After listening to This Week in Google: Episode 46, I started to think about human-powered search in a different light. Human- curated search engines have been around since the dawn of time, but none of them have ever gained any hugely significant market share when stacked up against the big players (Google, Yahoo, MSN/Bing). Have you ever heard of Mahalo? They are one of the biggest players in this space and they are on the cusp of the unknown in the search world. Gaining most of their popularity through their confident and highly skilled CEO Jason Calacanis, Mahalo is amazingly stable in a business topography that changes radically. With the recent debates over Facebook, Google gaining access to Twitter's data firehose, and now people looking at Facebook for real-time search results, I've been struck with a question that I just can't seem to shake off.
Why hasn't human-powered search ever taken off?
After thinking about this for a while, I've come to the conclusion that the biggest factor against human-powered search engines is that they are all missing one key thing: Humans. If you build a search engine that is entirely dependent on people, you need one key thing to make it work: People! This is what is so innately brilliant about social networks like Facebook and Twitter is that they've gained an enormous amount of active users. Plenty of people posting statuses, recommendations, and location data, all because they want to. Search is just a natural evolution for these services. With a product like Twitter, rolling out search is easy, the service is public-by-default, and people know this. They won't mind being rolled into a search index. Facebook is a more complicated venture. Only the people who want to share with the world should be rolled into the search index. But what about link stats, trends, and general user analytics? Should users be rolled into this non- descriptive, very general, non-identifying trend-graph? That is the question that is currently posing Facebook, and with the recent outcry over their privacy settings (and priorities), they are closely watching what they do with their user data (as they should). This isn't to say, however, that completely public-by-choice users shouldn't be used to build a people-powered search engine. They should! As a matter of fact, it just might be 'cool' enough to power a search engine that it would force people to start opening holes in their Facebook privacy for just this reason. If there is one thing that is for certain: People want to feel needed, the want to feel like part of a larger movement or group, and a Facebook-Powered search engine would do just that.
Google has noticed that real-time search is the next big thing with their release of Caffeine. Because of this new technology, Google has stated that their speeds have increased by 50% on bringing fresh results to a search query. Google knows that real-time results matter for content (especially news content) and is working to bring the freshest parts of the web to you faster. If that isn't fast enough, Google is also pulling the very latest data from Twitter in real time! When you search for 'Oil Spill', you see "Latest results for Oil Spill" and a scrolling Twitter search starts running on your results page right under that. Google and Microsoft have both admitted that human-powered search results, while they may never replace algorithm-based results, play an important role in what people are looking for and how results are curated.

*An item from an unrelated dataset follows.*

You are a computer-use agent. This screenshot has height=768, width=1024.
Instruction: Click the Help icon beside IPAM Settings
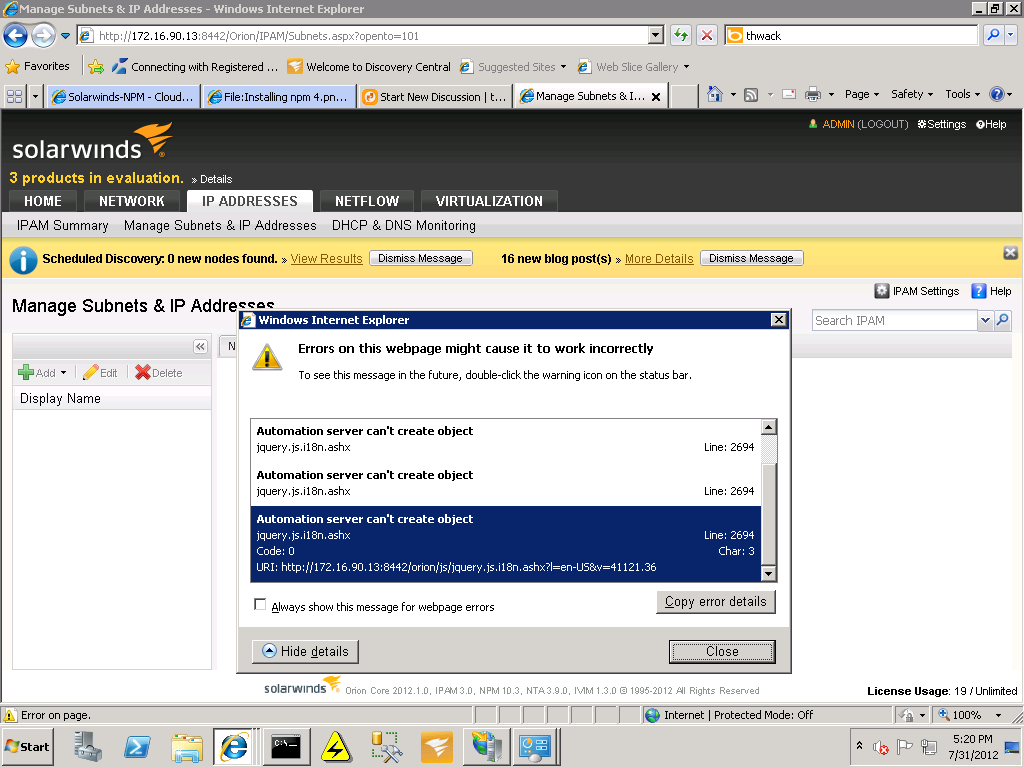977,291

Human-powered results are incredibly important with breaking news items, restaurant reviews, personal recommendations, and things that aren't conductive to "Just Googling It". Things that are happening right now, or situation-dependent searches are much better answered with a human-component involved. Take the question, "What is a good present to buy a 13-year-old for his birthday?", the best answers are taken from Wiki-Answers, Yahoo Answers, and Yelp. All human-powered websites, built around curating and processing varying opinions, reviews, and suggestions. The big search players have figured this out: Human augmented search is here to stay. I believe that with the boom in user numbers from both Facebook and Twitter, there hasn't been a better time find users that could power an exclusively human-powered search engine, and only time will tell if the world is ready for one to thrive.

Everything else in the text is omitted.